Lutte contre les dépendances, lancement du dépistage du cancer colorectal et de l’utérus, évaluation du dépistage du cancer de la prostate : Jacques Chirac annonce des mesures pour donner "un nouvel élan" au plan national de lutte contre le cancer, trois ans après son lancement.

Tabac, alcool, cannabis, le plan national de lutte contre le cancer va désormais cibler ces addictions. C’est la principale annonce exprimée par Jacques Chirac le 27 avril 2006, à l’occasion de la présentation de la deuxième étape du plan cancer. Pour le président, "ces addictions sont des causes majeures de cancer. Elles doivent être traitées comme des maladies."

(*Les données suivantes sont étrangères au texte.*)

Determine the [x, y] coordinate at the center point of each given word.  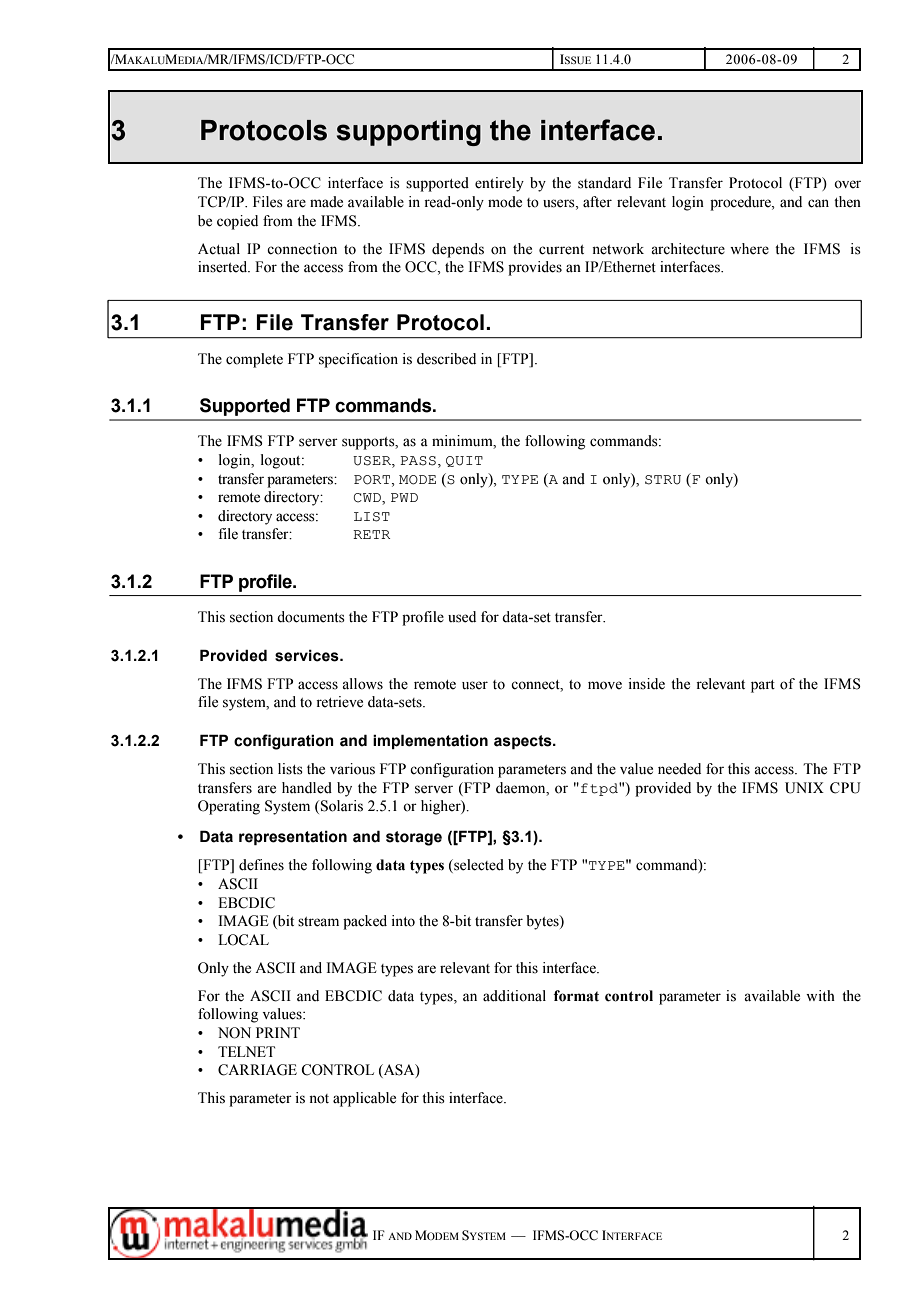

Pour y parvenir, les centres hospitaliers universitaires seront dotés d’un service d’addictologie "dans les prochains mois". Les médecins devraient également bénéficier de formations spécifiques. Après avoir repoussé l’interdiction de fumer dans les lieux publics, Jacques Chirac a annoncé que le gouvernement reviendra sur ce sujet d’ici à la fin 2006 .

Dépistage du cancer de la prostate

Le président de la République a également présenté de nouvelles mesures à venir en matière de dépistage. Après la généralisation du dépistage du cancer du sein, le chef de l’Etat veut en faire de même pour le cancer colorectal et celui de l’utérus. Le dépistage du cancer de la prostate, particulièrement meurtrier chez l’homme, devrait être évalué dans des régions pilotes en 2007.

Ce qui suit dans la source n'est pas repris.